Internationale Kurzfilmtage Oberhausen

Podium

© Kurzfilmtage / Daniel Gasenzer

2006 eingeführt, hat sich die Diskussionsreihe der Kurzfilmtage mit aktuellen Fragestellungen und ebenso prominenten wie kenntnisreichen Teilnehmern als der Ort der Auseinandersetzung mit der kurzen Form etabliert.

 

Von Ed Atkins und Catherine David über Jonathan Rosenbaum bis zu Ulay und Akram Zaatari haben hier Künstler, Kuratoren und Autoren ästhetische, technologische, kulturpolitische oder wirtschaftliche Fragen rund um den Kurzfilm diskutiert.

 

 

In 2014 fanden Podien zu folgenden Themen statt:

 

Der Traum vom Kinofilm - Verschlafen auf dem Fördersofa? 

"Wir erklären unseren Anspruch, den neuen deutschen Spielfilm zu schaffen!" Bald nach dieser Forderung einer unabhängigeren Filmproduktion wurde die erste deutsche Filmförderung gegründet. 50 Jahre später dämmert die deutsche Filmbranche teils kommerziell, teils gefördert und wenig kulturell der Übernahme durch Netflix und Co. entgegen. Welche neuen Produktions- und Distributionsstrategien werden entwickelt? Wo liegt heute die "Freiheit von den branchenüblichen Konventionen"?

 

Das Interessante an den Filminteressen - Risiken im zeitgenössischen Fimexperiment

Die jüngere Diskussion um das Kino und den Film reicht von der Frage, ob das Kino tot sei oder sich nur die Rezeption verändere, bis zu den unleugbaren technischen Veränderungen in der fil-mischen Produktion und Rezeption. Hat das Experimentelle zwischen den Polen Multiplex und Museum noch eine Daseinsberechtigung? Oder sollte sich etwa in dieser Kinotransformation eine Chance für ganz neue Filmexperimente auftun? 

 

Digitale Archive: Veränderungen und Chancen 

Filmarchive öffnen sich zunehmend mit einer Vielzahl von Projekten. Internationale Organisationen arbeiten zusammen, um ihre Sammlungen zu öffnen, vereinen ihr Wissen und ihre Öffentlichkeitsarbeit. Was sind die praktischen Folgen für Künstler und Kuratoren? Unterstützen die Archive sie in ihrer Arbeit, wie zugänglich sind digitale Archive für Forschung und Wiederverwendung – und verändert dies die zeitgenössische künstlerische und kuratorische Praxis?

 

Erinnerungsauslöser 

Was ist die kleinste Zutat, die einen Film ausmacht?

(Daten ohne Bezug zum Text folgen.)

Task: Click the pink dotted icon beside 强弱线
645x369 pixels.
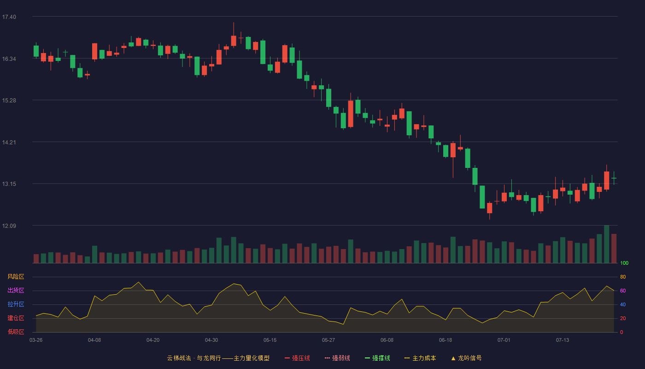Action: coord(327,358)
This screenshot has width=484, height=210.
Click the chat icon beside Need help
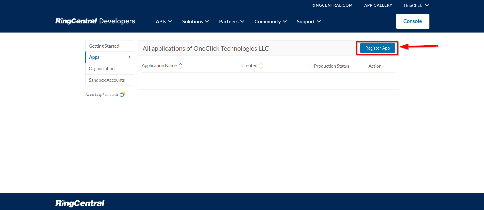(122, 95)
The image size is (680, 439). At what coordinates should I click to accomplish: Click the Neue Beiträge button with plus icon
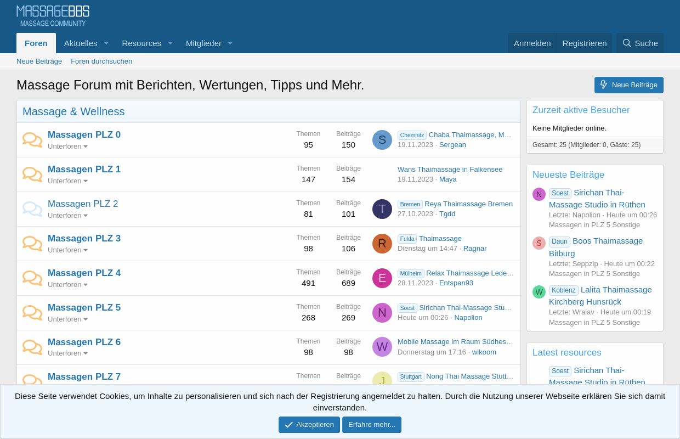click(628, 85)
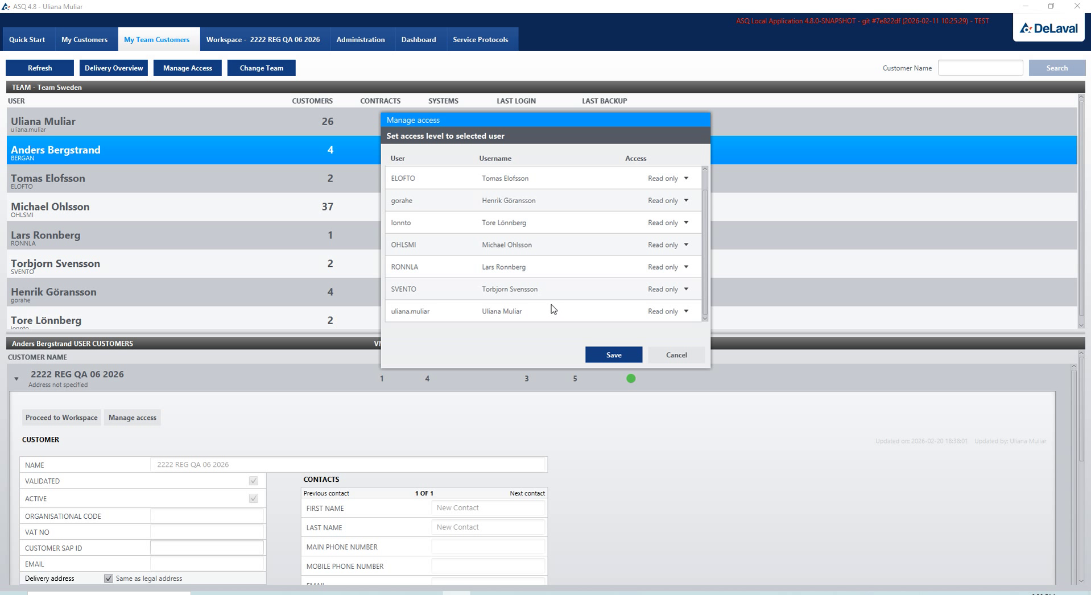The width and height of the screenshot is (1091, 595).
Task: Click the green status indicator dot
Action: click(x=631, y=378)
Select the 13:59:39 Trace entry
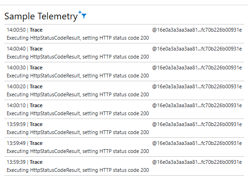The image size is (248, 178). [x=124, y=166]
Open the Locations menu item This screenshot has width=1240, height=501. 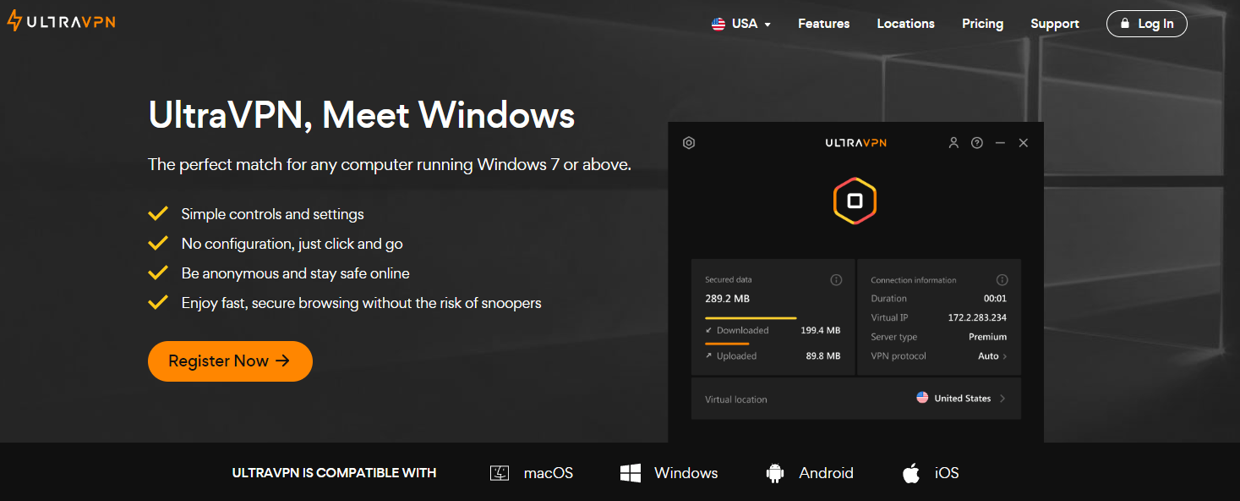tap(905, 24)
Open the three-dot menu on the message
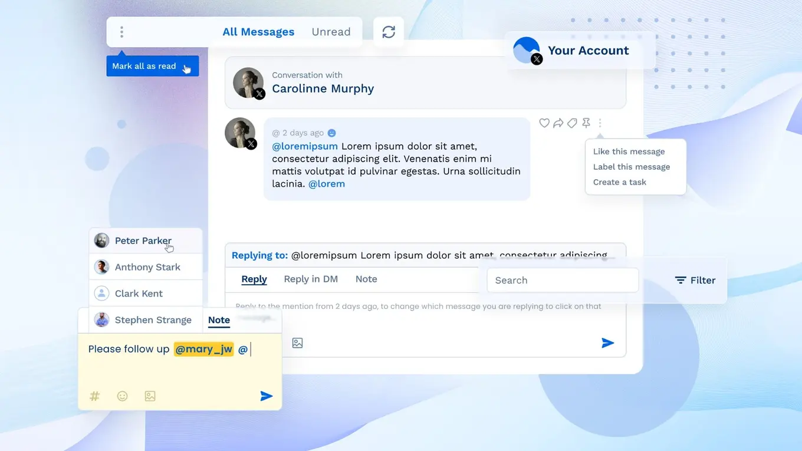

Die Abwesenheit von bewegten Bildern in einem Kinoraum weckt Erinnerungen an die Dramen, die sich hier abgespielt haben, die Gerüche, die Aufregung, den träumerischen Rausch. Die Zuschauer füllen die Lücken selbst. Dieses Podium ist Teil des Themenprogramms "Memories Can't Wait – Film without Film". Künstler und Kurator Mika Taanila diskutiert mit Gästen über Fragen, die sich aus dem Programm ergeben.

 

Das Oberhausen Seminar - Eine Bilanz 

Das Oberhausen Seminar bringt eine Gruppe von Menschen zusammen, die in verschiedenen Bereichen mit Bewegtbildern arbeiten. Es stellt Fragen rund um die Präsentation künstlerischer Bewegtbilder, in einem kontinuierlichen und gelenkten Austauschprozess zwischen Film und Kunst, zwischen den Teilnehmern und dem Festival und nicht zuletzt innerhalb der Gruppe. Teilnehmer sprechen über ihre Erfahrungen und präsentieren Ergebnisse.